West Marine was closing at 5 p.m., so we left Swing Set at the gas dock and walked over to get another anchor, some flares, and a guidebook and charts for Florida. We had gotten a gift certificate from Gary and Judy at our bon voyage party, and we got to use it today. We left with everything we needed except for the anchor. The size we need to fit the chocks on the deck was out of stock. It was out of stock at the other two stores in the area, as well. Not to worry, that size anchor is common and someone will have it.
We walked back to the fuel dock and got help moving Swing Set over to our dock for the night. We plugged in the power cords and turned on the air conditioning. We left Holly to watch the boat and went into the office to arrange for a courtesy car. In the course of conversation, it was learned that we belong to the American Great Looper Cruiser's Association, and Dog River gives "Loopers" the first night free. Our money was given back to us, along with the keys to a big Ford truck for us to drive to the closest store to reprovision. Walmart again. We made a lightening-fast trip through the store and got back to the boat and unloaded our stuff. The other marinas in the area had party's gearing up and music could be heard, but we had things to do. We learned long ago that you can't party every day.
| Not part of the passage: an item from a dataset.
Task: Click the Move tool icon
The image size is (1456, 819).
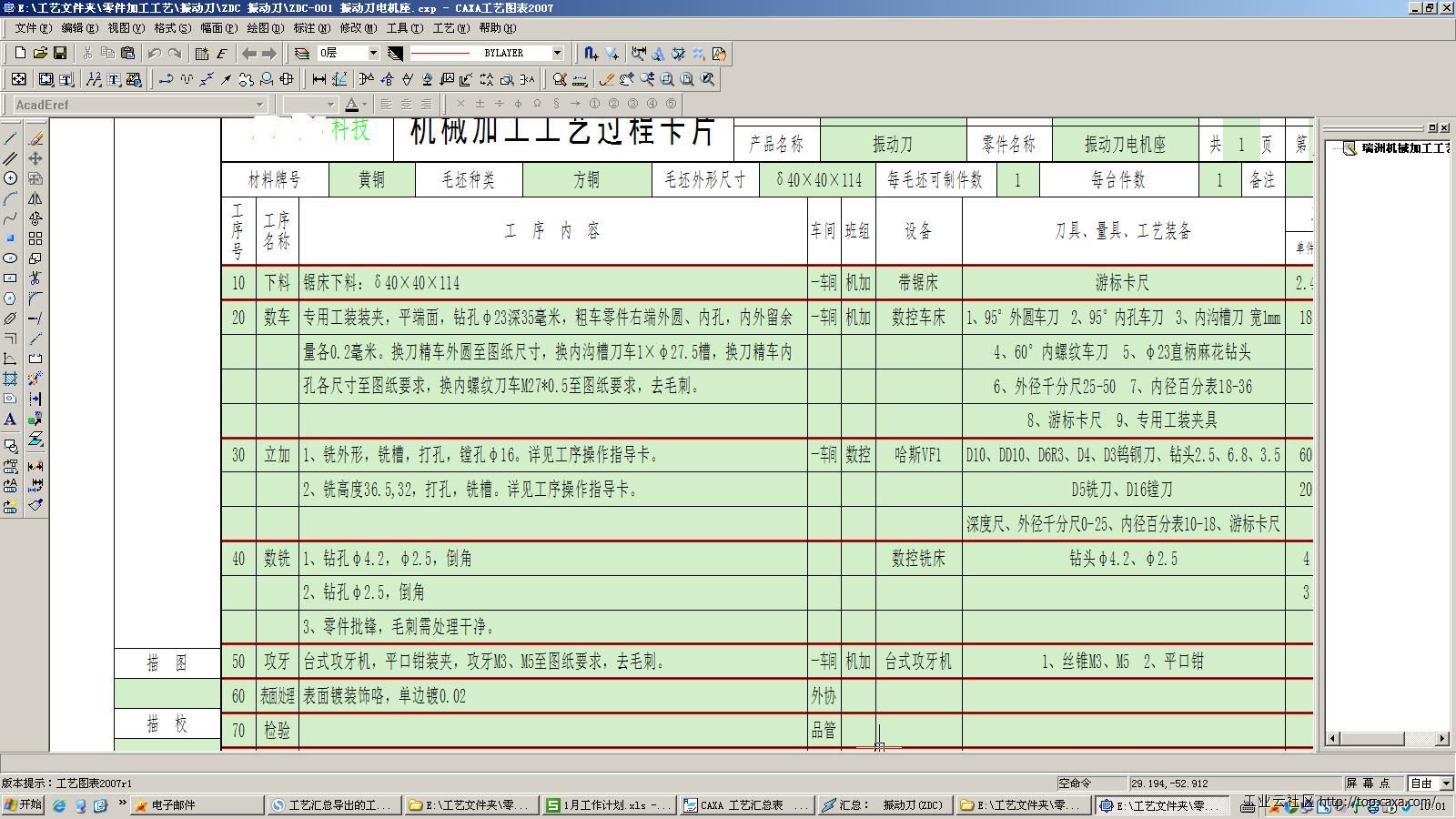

I opened the hatches in the salon to the engine room, and the heat billowed up from the still-hot Cats. I pulled off the K&N filter elements and got them soaking in a big bucket of Oxy-Clean. I want them to soak overnight, and then they have to be hosed off and dried. We discussed what needed to be accomplished in the morning and felt like we'd be rushed to get things done and still leave at a decent time Sunday morning, so we decided to stay here another day. This will give us a chance to get all of the laundry done, get the air filters dry and oiled up, and get the oil changed in all three engines, because they are just about due and this is a good place to do it. By late afternoon, we should have our chores done, and we'll jump in the dinghy and see what there is to see around here for entertainment on this wonderful Labor Day weekend.